When safety professionals attempt to justify a financial investment in safety to bosses or managers who think in terms of dollars instead of lives, they often cite the costs of workplace injuries to bolster their argument. Many organizations – including the National Safety Council and OSHA – have developed models to estimate the cost of a workplace injury, but predictions can vary. After all, it’s not easy to land on a dollar amount that accurately reflects the cost of a workplace injury, considering variables like a worker’s age and industry. We do know that direct costs of workplace injuries (like workers’ compensation, litigation, & medical expenses) added to indirect costs (things like administrative fees, bad publicity, loss of productivity and overtime costs necessitated by worker absence) can produce a formidable sum in the millions of dollars. Sometimes the fear of these colossal costs is enough to provoke positive change. For those decision-makers who aren’t swayed by the potential costs of inaction, why not consider the advantages of action? Bosses or managers who focus only on the financial return on investment can miss opportunities to enact beneficial and profitable changes at their company, because not every safety improvement will have an obvious (or measurable) business benefit — at first.
In his book Safety Manager’s Guide to Office Ergonomics, Craig Chasen writes about the unforeseen benefits of implementing his first ergonomics program as an EH&S manager at a large high-tech company in Boulder, Colorado. He began by attending a new employee orientation meeting every week and spending time with a new employee at their workstation to ensure a proper fit. The weekly orientation became a standard component of the safety program, and later, the risk management department began to notice that employee compliance with other safety activities – like hazcom and fire drills – was at an all-time high. Although the success of the safety program was initially attributed to vague notions like social awareness or the charisma of the current safety manager, an employee survey later revealed that those who participated in the ergonomic evaluation during their first week of employment later became “unwitting allies” of the safety program. The entire safety program, therefore, enjoyed higher rates of participation and success as a result of the assistance that employees received from the ergonomics assessment.
A Schneider Electric facility, discussed in an article by Safety+Health Magazine, provides another good example.

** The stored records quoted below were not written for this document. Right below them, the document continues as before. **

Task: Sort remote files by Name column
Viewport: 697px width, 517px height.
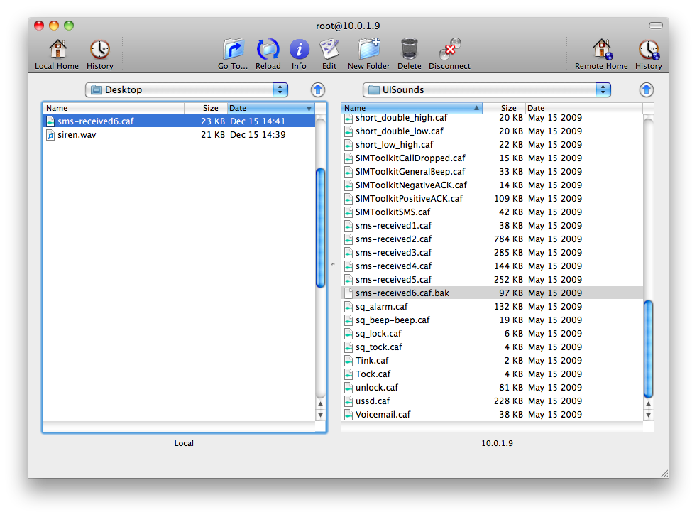Action: pyautogui.click(x=410, y=108)
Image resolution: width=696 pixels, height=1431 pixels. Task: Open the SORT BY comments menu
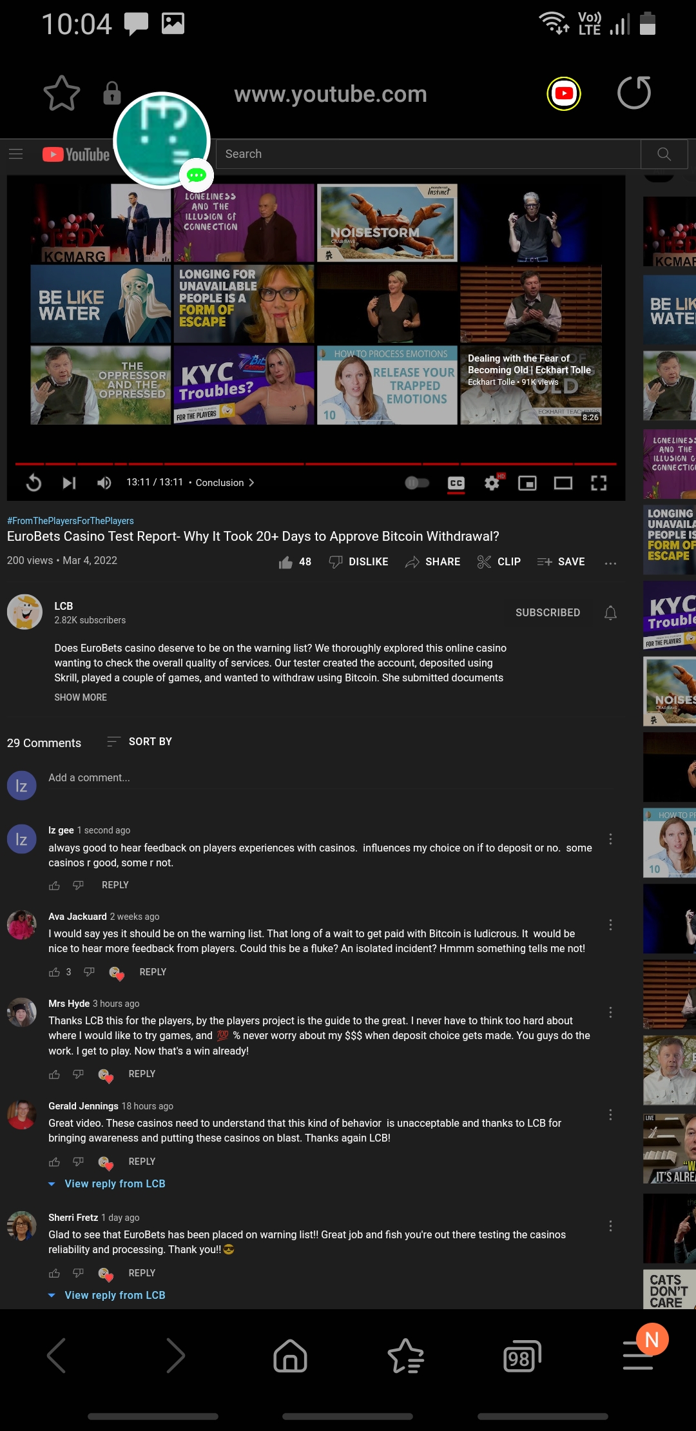140,741
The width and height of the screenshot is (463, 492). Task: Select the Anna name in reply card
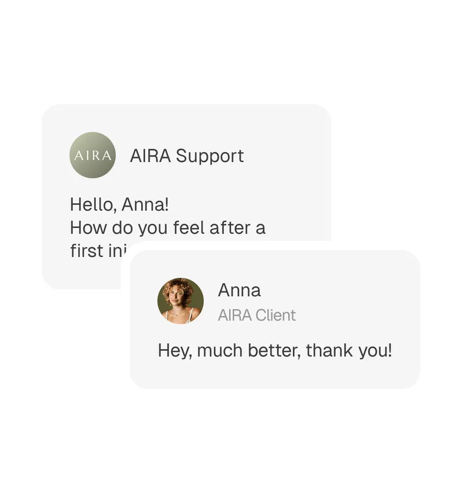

The Schneider Electric facility had a floor level conveyor system that presented a tripping hazard, but the company believed that elevating the system would be too expensive. However, after an employee tripped and suffered a broken hip, the facility finally decided to elevate the system. Although the initial investment was around $1 million for the new equipment, the elevated conveyor eventually paid for itself by not only reducing a trip hazard, but improving the production process and increasing productivity as well. The elevated conveyor is a testament to how an initial investment in safety can bring unforeseen benefits to business over time.
When upper management has a tight clutch on the purse strings, sometimes only the possibility of making more money will loosen the grip. Identify the many ways in which safety makes money and improves production, and be mindful that many safety improvements don’t yield measurable results overnight. Investing in a safety program or new equipment may feel like a leap of faith without hard numbers to justify the expense — until you recognize the value of intangible improvements to worker morale and company safety culture. Although cost savings are an understandable motivator, safety’s biggest return on investment is — and should be — the lives of workers. When employers base decisions on whether it will keep workers safe — instead of cost savings — the rewards of a safe and productive business will inevitably follow.